Entries taken from a collection:
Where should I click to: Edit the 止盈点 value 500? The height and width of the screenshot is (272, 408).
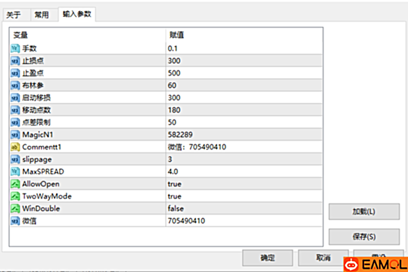click(174, 73)
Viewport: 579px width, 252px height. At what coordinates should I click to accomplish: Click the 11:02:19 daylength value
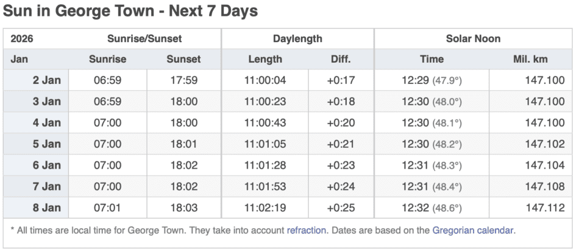265,208
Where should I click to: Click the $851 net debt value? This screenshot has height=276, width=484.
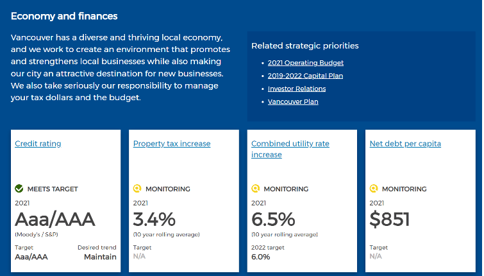390,220
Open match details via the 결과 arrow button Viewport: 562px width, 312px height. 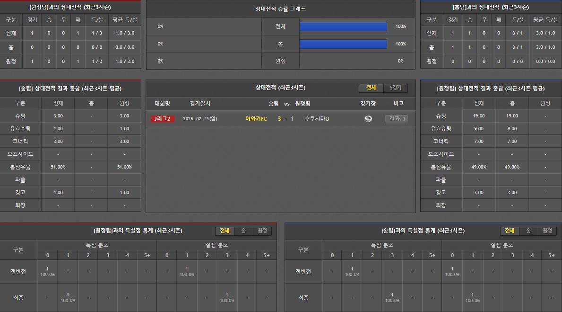396,119
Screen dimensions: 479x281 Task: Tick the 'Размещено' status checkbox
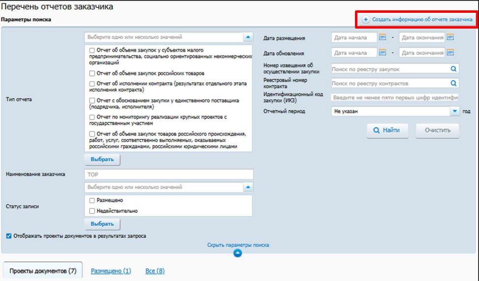(x=92, y=201)
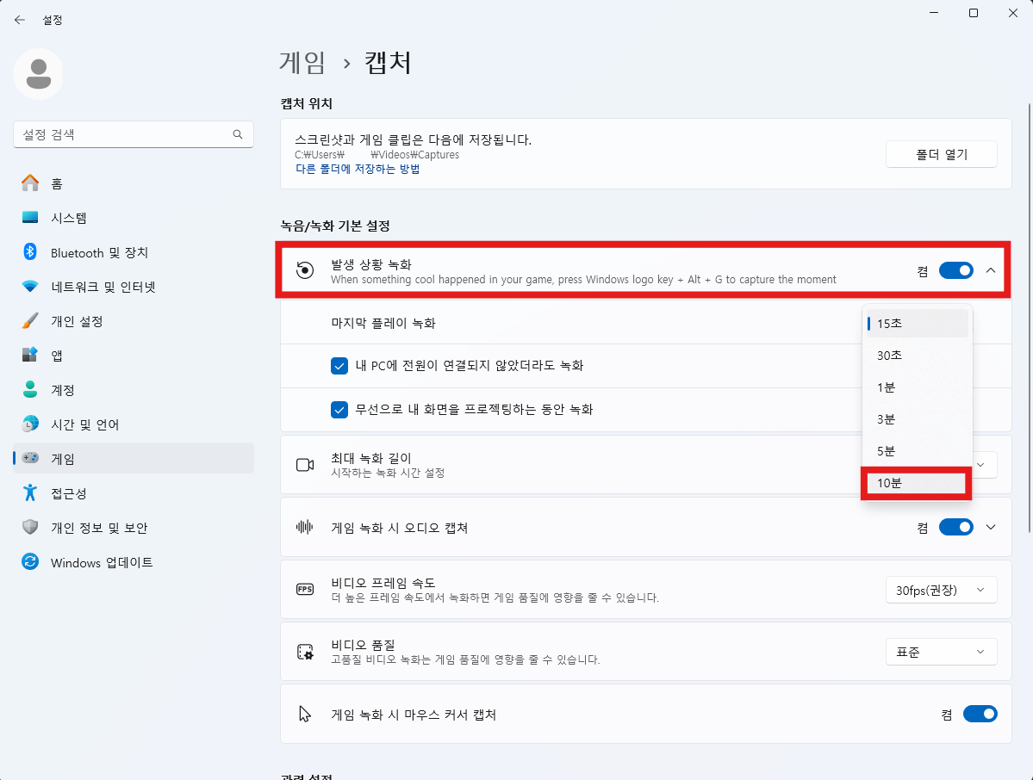This screenshot has height=780, width=1033.
Task: Expand the 게임 녹화 시 오디오 캡쳐 chevron
Action: point(990,527)
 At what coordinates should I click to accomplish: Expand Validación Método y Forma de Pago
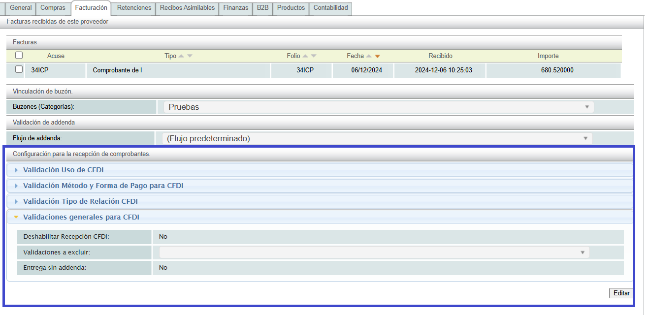click(x=103, y=186)
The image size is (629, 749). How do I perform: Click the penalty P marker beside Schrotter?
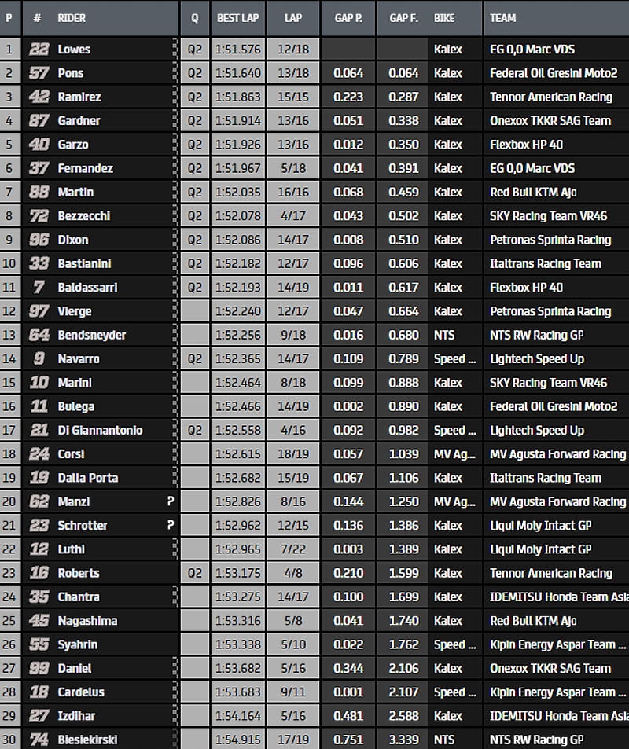[170, 525]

Task item:
Please retype the lines from the one that contains "The image size" through the final line of the data, both included, without any pictures.

Solution:
The image size is (629, 749). How do I perform: Click the penalty P marker beside Schrotter?
[170, 525]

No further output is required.